In seiner, der Oboe ähnelnden, aber doppelt so großen Bauart, steht das Heckelphon in C und wird im Violinschlüssel notiert, klingt aber eine Oktave tiefer. Sein tiefster Ton ist das notierte a, klingend A.

Durch seine stark konische Bohrung und den kugeligen Schallbecher, verfügt das Heckelphon über einen üppig-sonoren - aber doch lieblichen - Ton.

Der blühend obertonreiche sowie baritonal-männliche Klang, der glauben läßt, eine menschliche Stimme zu hören, ist weich und anmutend zugleich.

Die Anregung zum Bau dieses Instrumentes gab Richard Wagner, der bei einem Besuch von Wilhelm Heckel im Jahre 1879 sagte:

".... Ein Klangfaktor in der Gattung der Doppelrohrblattinstrumente fehle, welcher eine Oktave tiefer als die Oboe stehe; das Instrument müsse den Charakter der Oboe mit dem weichen, aber mächtigen Klang des Alpenhorns verbinden....."

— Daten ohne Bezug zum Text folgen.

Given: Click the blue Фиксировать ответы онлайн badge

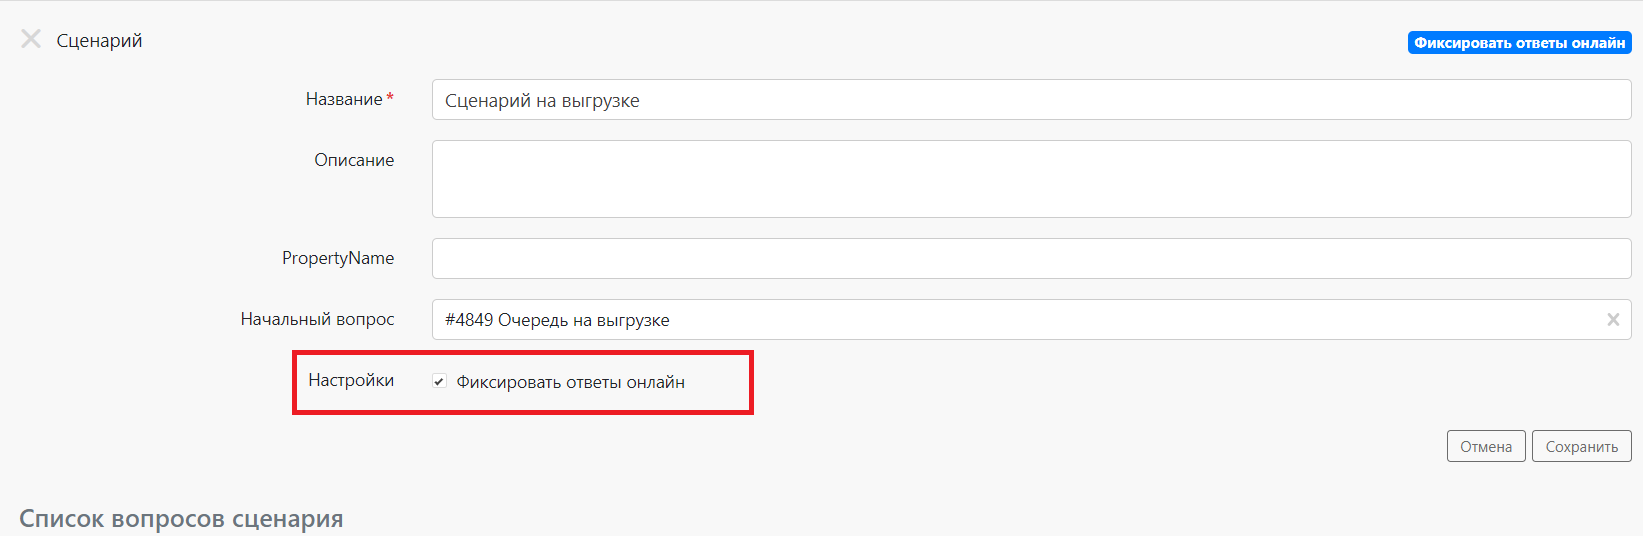Looking at the screenshot, I should 1519,43.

Viele Jahre vergingen, bis 1904 das erste Heckelphon in der Bayreuther "Villa Wahnfried" dem Publikum vorgestellt wurde. Bis zu diesem Zeitpunkt waren die Versuche, eine Oboe in der Baritonlage zu schaffen, von weniger großem Erfolg gekrönt. Durch die Erweiterung der Mensur und den kugeligen Schallbecher des Heckelphons, entstand ein Instrument, das in Bezug auf Klang, Intonation und Ausdrucksstärke für den Orcherstergebrauch geeignet war.

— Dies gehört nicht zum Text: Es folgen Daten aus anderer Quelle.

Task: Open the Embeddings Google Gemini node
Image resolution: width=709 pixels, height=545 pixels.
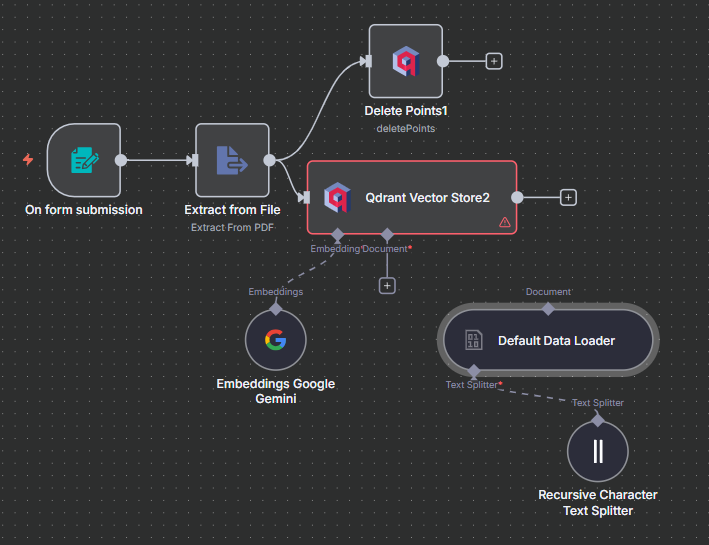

Die Standart Ausführung umfaßt ein Voll-Conservatoriums-Griffsystem mit Triller für F#/G#,C#/D#,c²/d²,h/c# und as/b sowie Kautschukrollen an C und Es für den rechten kleinen Finger.

Drei "S"-Bogen in unterschiedlicher Länge, ermöglichen ein individuelles Einstimmen des Instrumentes.